Cette façon de se faufiler dans la vie et d’y faire son nid ne m’étonne pas : le lien est à mon sens le cœur du travail de Véronique Lonchamp. Littéral quand il prend la forme d’une liane, d’un fil, d’un tapis qui se déroule, d’un escalier, d’un chemin de bois sur pilotis ; symbolique lorsqu’il s’agit d’un regard tourné ou d’une main tendue vers le ciel, le sol, l’autre. Souvent on monte ou on descend, on marche, on court, bref on relie un point à un autre. Souvent, on regarde, on contemple, on rêve, on médite : l’horizon est invisible, mais il est bien présent à travers la posture du petit personnage perché en haut de sa cahute branlante, et dont tout nous dit qu’il est appelé par le lointain, vers lequel à son tour il nous pousse. Ces sculptures interpellent leur environnement, elles s’y lovent, et créent ainsi un lien profondément intime avec lui.

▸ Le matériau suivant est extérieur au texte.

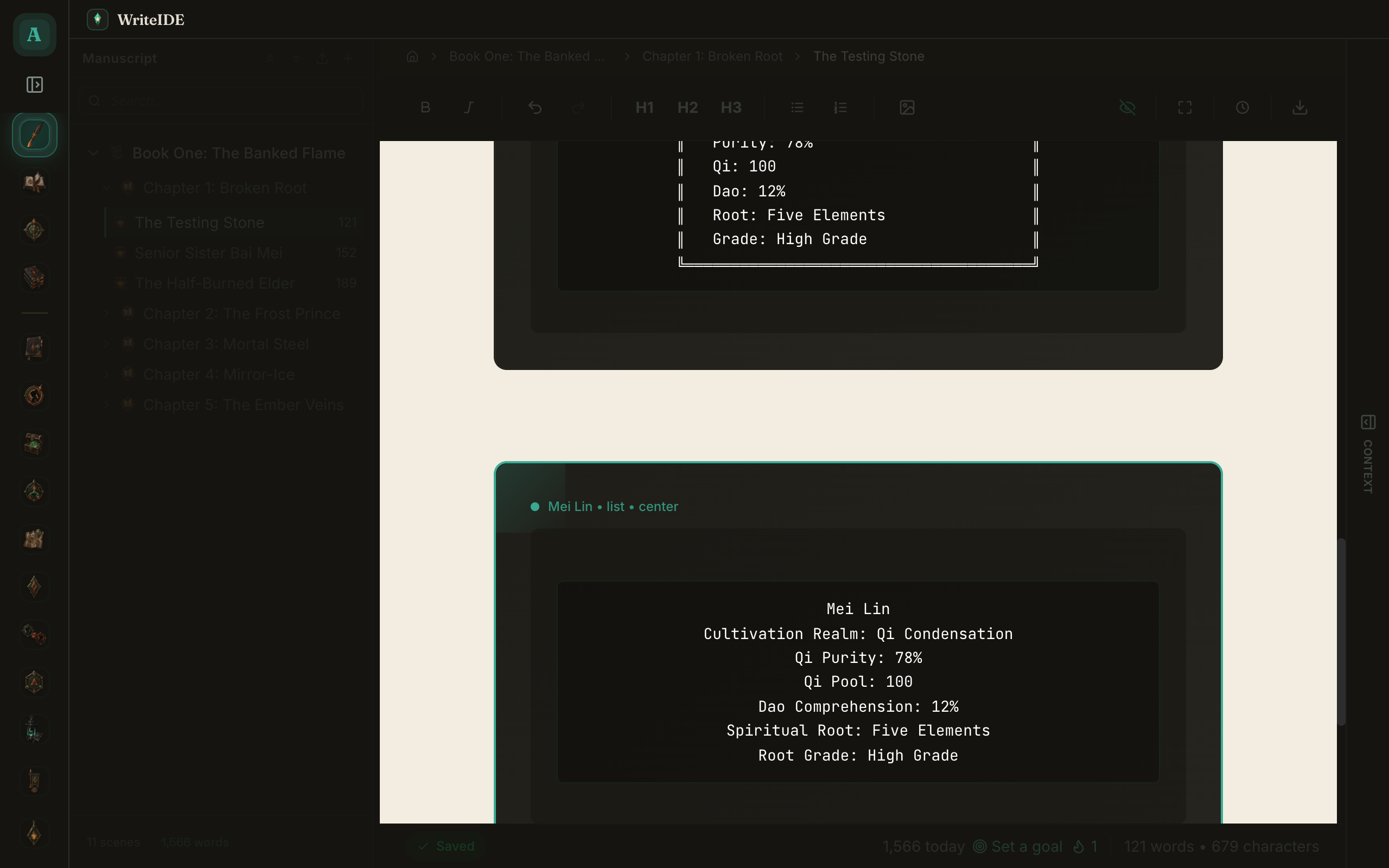This screenshot has width=1389, height=868.
Task: Click the export download icon
Action: (x=1299, y=107)
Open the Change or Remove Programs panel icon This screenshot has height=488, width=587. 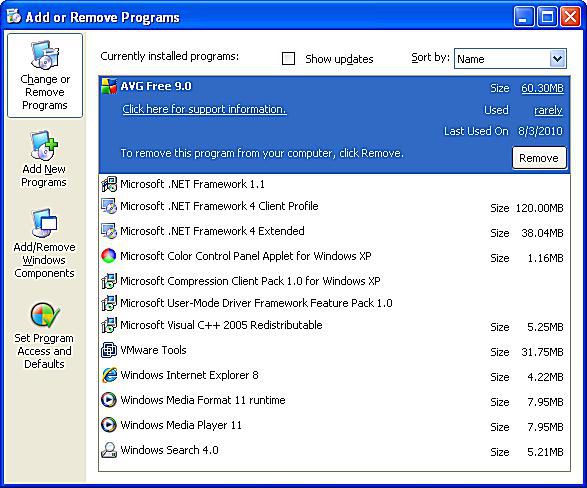[45, 55]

Mais lien aussi avec le monde végétal, qui, de façon plus souterraine, est régulièrement convoqué : des bouts de bois flottant, des fruits de caroubier, des impressions de feuille sur l’argile – tout commençant avec cette noble matière qu’est précisément l’argile. Si les pièces sont de bronze, elles existent d’abord en terre crue. Le matériau a ici son importance, car l’argile nécessite le contact. Elle exige le travail direct des mains qui modèlent. Lien régulier avec le monde animal enfin : chats, chevaux et autres bêtes que l’artiste aime à représenter – tout ceci ayant commencé avec l’Arche qu’elle réalisa au moment de la naissance de son fils, prénommé Noé.

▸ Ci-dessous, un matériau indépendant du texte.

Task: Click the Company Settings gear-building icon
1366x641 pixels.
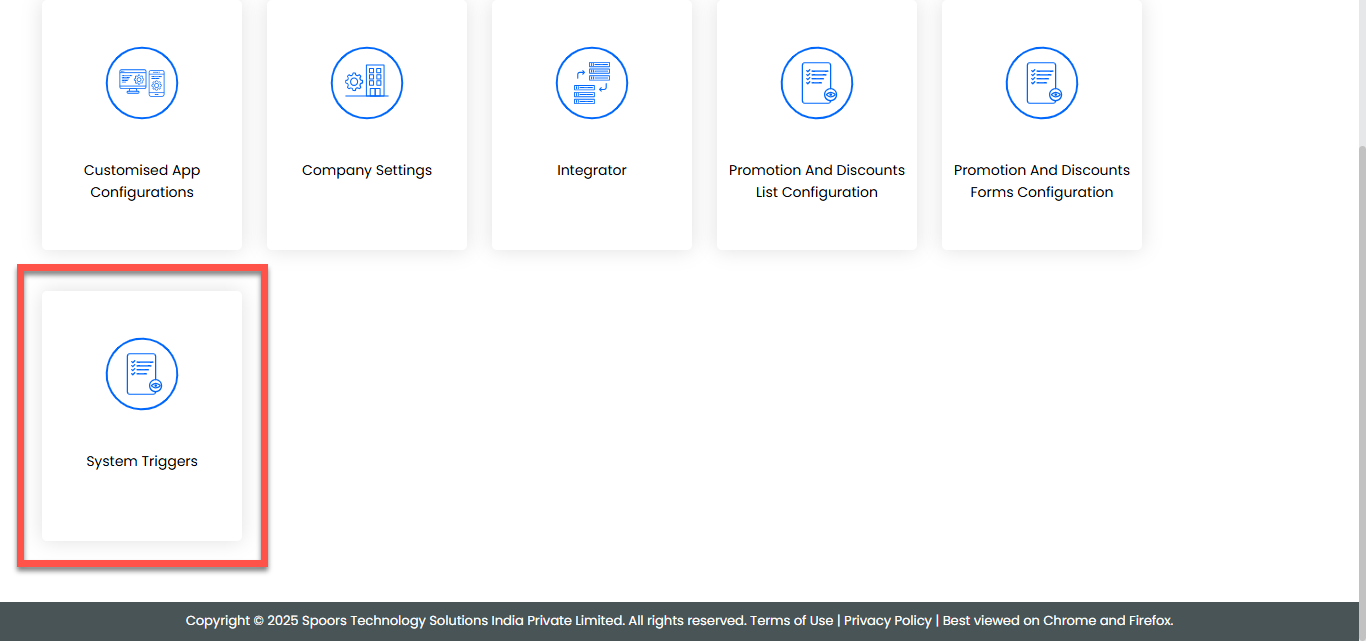Action: [367, 83]
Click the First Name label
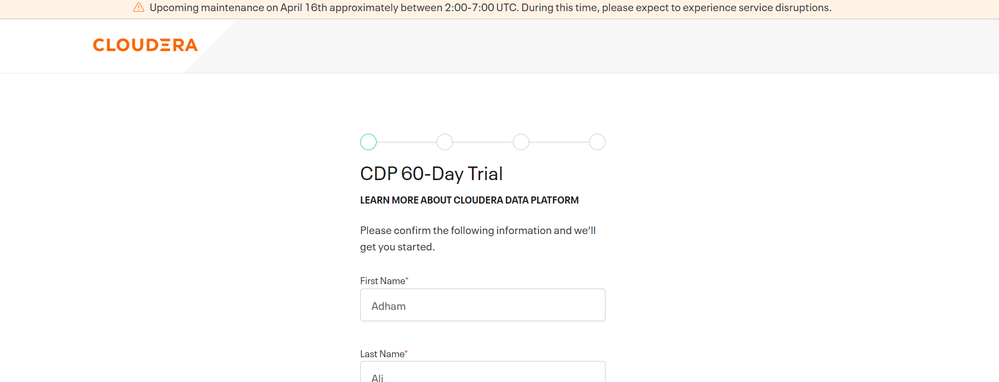The width and height of the screenshot is (999, 382). (x=382, y=281)
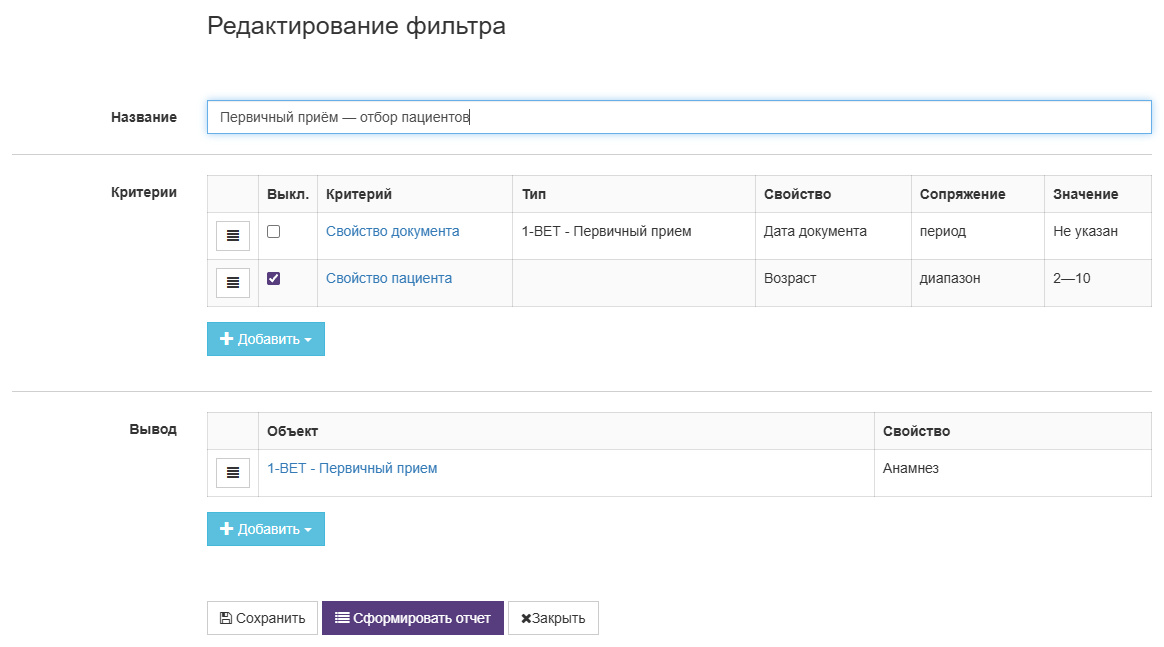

Des silhouettes souvent déséquilibrées, mais pas chancelantes
Des silhouettes paisibles, mais toujours conscientes
Des silhouettes giacomettesques, mais débarrassées de leur trop lourd désespoir
Des silhouettes flottantes, mais ancrées ici et maintenant
Des silhouettes songeuses, mais bienveillantes
Un peuple de personnages qui à la fois agit et pense, qui toujours noue le mouvement à la réflexion. Ceux qui observent sont sur le point de passer à l’acte. Ceux qui méditent sont déjà en train d’agir. Ceux qui se meuvent sont conscients de ce qu’ils font.

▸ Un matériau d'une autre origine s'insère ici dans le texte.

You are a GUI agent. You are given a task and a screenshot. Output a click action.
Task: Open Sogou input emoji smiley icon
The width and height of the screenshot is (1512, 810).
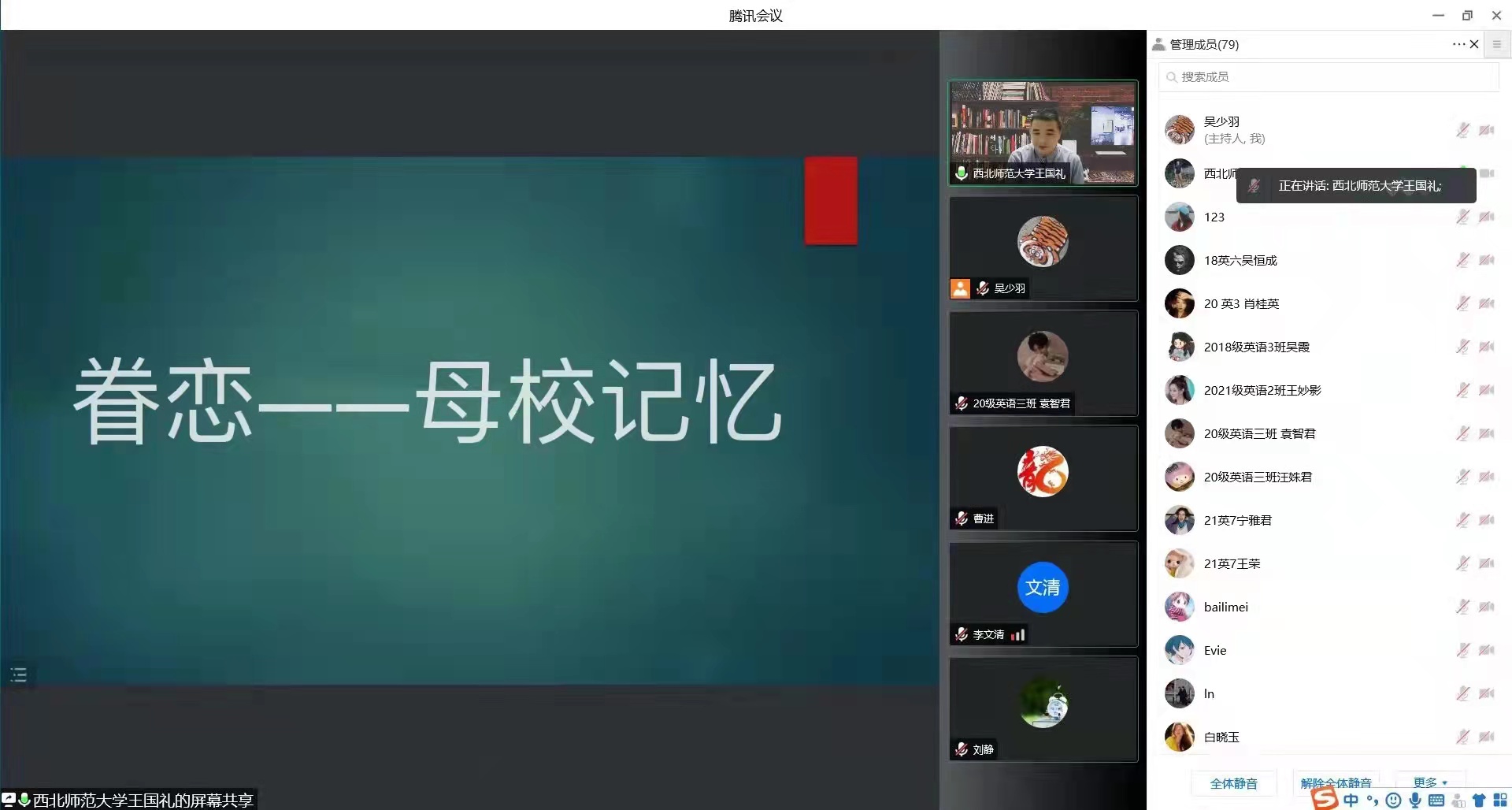[1393, 801]
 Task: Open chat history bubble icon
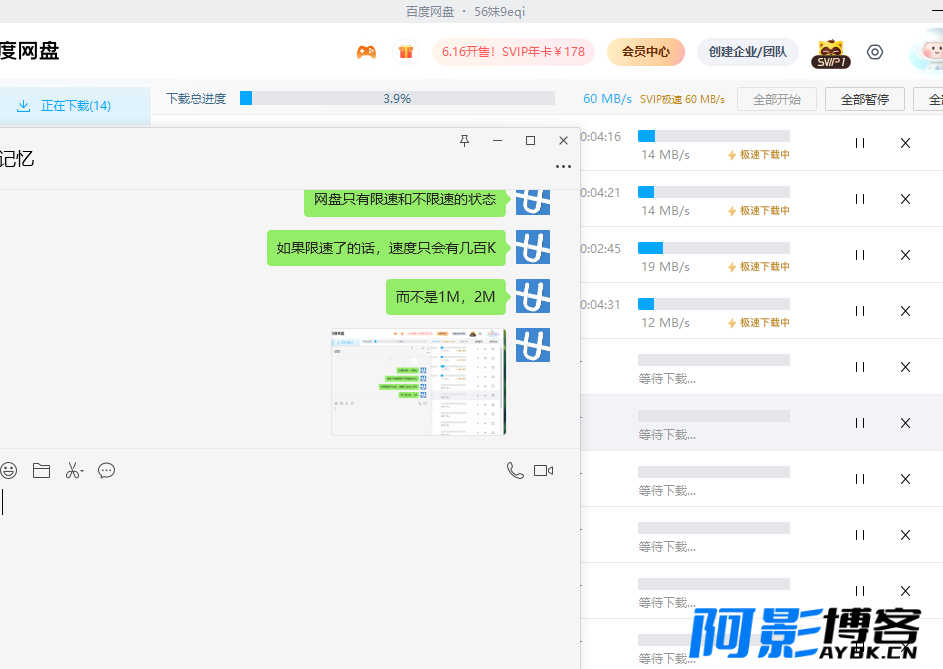[106, 470]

Bien sûr, des solitaires, il y en a. Ce n’est pas leur solitude qui les fait réfléchir, car les duos sont aussi souvent songeurs. Dans les binômes également, on se touche, on se rapproche – on se lie. Je suis seul, je suis deux, je suis dix. J’aime enfin les groupes agglomérés qui respirent la chaleur humaine. Se réunir, se blottir, s’allier pour parvenir à faire face au monde, puis à s’ouvrir à lui et à l’aimer. Penser et agir.
L’art de Véronique Lonchamp est un art nu, dépouillé. Il est d’une immense franchise. Il n’est pas aussi optimiste qu’il le paraît, mais néanmoins il guérit – et c’est en cela qu’il est art.